(A block of data)
=====

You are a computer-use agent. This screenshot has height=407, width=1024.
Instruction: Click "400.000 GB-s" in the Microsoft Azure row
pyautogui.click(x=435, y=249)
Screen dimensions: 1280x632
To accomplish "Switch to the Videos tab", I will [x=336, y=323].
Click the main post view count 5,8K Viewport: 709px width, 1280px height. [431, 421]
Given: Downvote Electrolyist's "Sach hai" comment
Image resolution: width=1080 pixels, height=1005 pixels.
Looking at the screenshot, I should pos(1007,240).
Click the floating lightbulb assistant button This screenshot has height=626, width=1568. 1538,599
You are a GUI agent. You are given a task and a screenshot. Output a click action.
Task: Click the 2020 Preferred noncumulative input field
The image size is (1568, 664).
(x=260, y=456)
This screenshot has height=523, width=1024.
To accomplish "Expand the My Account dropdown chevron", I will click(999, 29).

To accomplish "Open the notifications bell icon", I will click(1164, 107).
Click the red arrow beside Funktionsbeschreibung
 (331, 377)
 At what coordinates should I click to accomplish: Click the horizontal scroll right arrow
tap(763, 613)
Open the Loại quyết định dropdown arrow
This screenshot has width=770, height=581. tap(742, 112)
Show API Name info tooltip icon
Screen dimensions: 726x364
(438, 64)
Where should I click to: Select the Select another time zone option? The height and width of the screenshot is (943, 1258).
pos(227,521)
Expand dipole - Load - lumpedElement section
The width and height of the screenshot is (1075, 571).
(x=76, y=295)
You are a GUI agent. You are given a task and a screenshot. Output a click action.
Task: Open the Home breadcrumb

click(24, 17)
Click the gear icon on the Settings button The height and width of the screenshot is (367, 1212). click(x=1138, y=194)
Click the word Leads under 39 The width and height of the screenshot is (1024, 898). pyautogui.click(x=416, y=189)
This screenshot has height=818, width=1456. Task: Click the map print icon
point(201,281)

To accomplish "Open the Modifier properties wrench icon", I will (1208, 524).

=====

-- TASK DIRECTIONS --
Rewrite every line of the material above as a JSON list of strings, with one string per line and blank lines omitted.

-- ANSWER BELOW --
[
  "You are a computer-use agent. This screenshot has height=407, width=1024.",
  "Instruction: Click \"400.000 GB-s\" in the Microsoft Azure row",
  "pyautogui.click(x=435, y=249)",
  "Screen dimensions: 1280x632",
  "To accomplish \"Switch to the Videos tab\", I will [x=336, y=323].",
  "Click the main post view count 5,8K Viewport: 709px width, 1280px height. [431, 421]",
  "Given: Downvote Electrolyist's \"Sach hai\" comment",
  "Image resolution: width=1080 pixels, height=1005 pixels.",
  "Looking at the screenshot, I should pos(1007,240).",
  "Click the floating lightbulb assistant button This screenshot has height=626, width=1568. 1538,599",
  "You are a GUI agent. You are given a task and a screenshot. Output a click action.",
  "Task: Click the 2020 Preferred noncumulative input field",
  "The image size is (1568, 664).",
  "(x=260, y=456)",
  "This screenshot has height=523, width=1024.",
  "To accomplish \"Expand the My Account dropdown chevron\", I will click(999, 29).",
  "To accomplish \"Open the notifications bell icon\", I will click(1164, 107).",
  "Click the red arrow beside Funktionsbeschreibung",
  " (331, 377)",
  " At what coordinates should I click to accomplish: Click the horizontal scroll right arrow",
  "tap(763, 613)",
  "Open the Loại quyết định dropdown arrow",
  "This screenshot has width=770, height=581. tap(742, 112)",
  "Show API Name info tooltip icon",
  "Screen dimensions: 726x364",
  "(438, 64)",
  "Where should I click to: Select the Select another time zone option? The height and width of the screenshot is (943, 1258).",
  "pos(227,521)",
  "Expand dipole - Load - lumpedElement section",
  "The width and height of the screenshot is (1075, 571).",
  "(x=76, y=295)",
  "You are a GUI agent. You are given a task and a screenshot. Output a click action.",
  "Task: Open the Home breadcrumb",
  "click(24, 17)",
  "Click the gear icon on the Settings button The height and width of the screenshot is (367, 1212). click(x=1138, y=194)",
  "Click the word Leads under 39 The width and height of the screenshot is (1024, 898). pyautogui.click(x=416, y=189)",
  "This screenshot has height=818, width=1456. Task: Click the map print icon",
  "point(201,281)",
  "To accomplish \"Open the Modifier properties wrench icon\", I will (1208, 524)."
]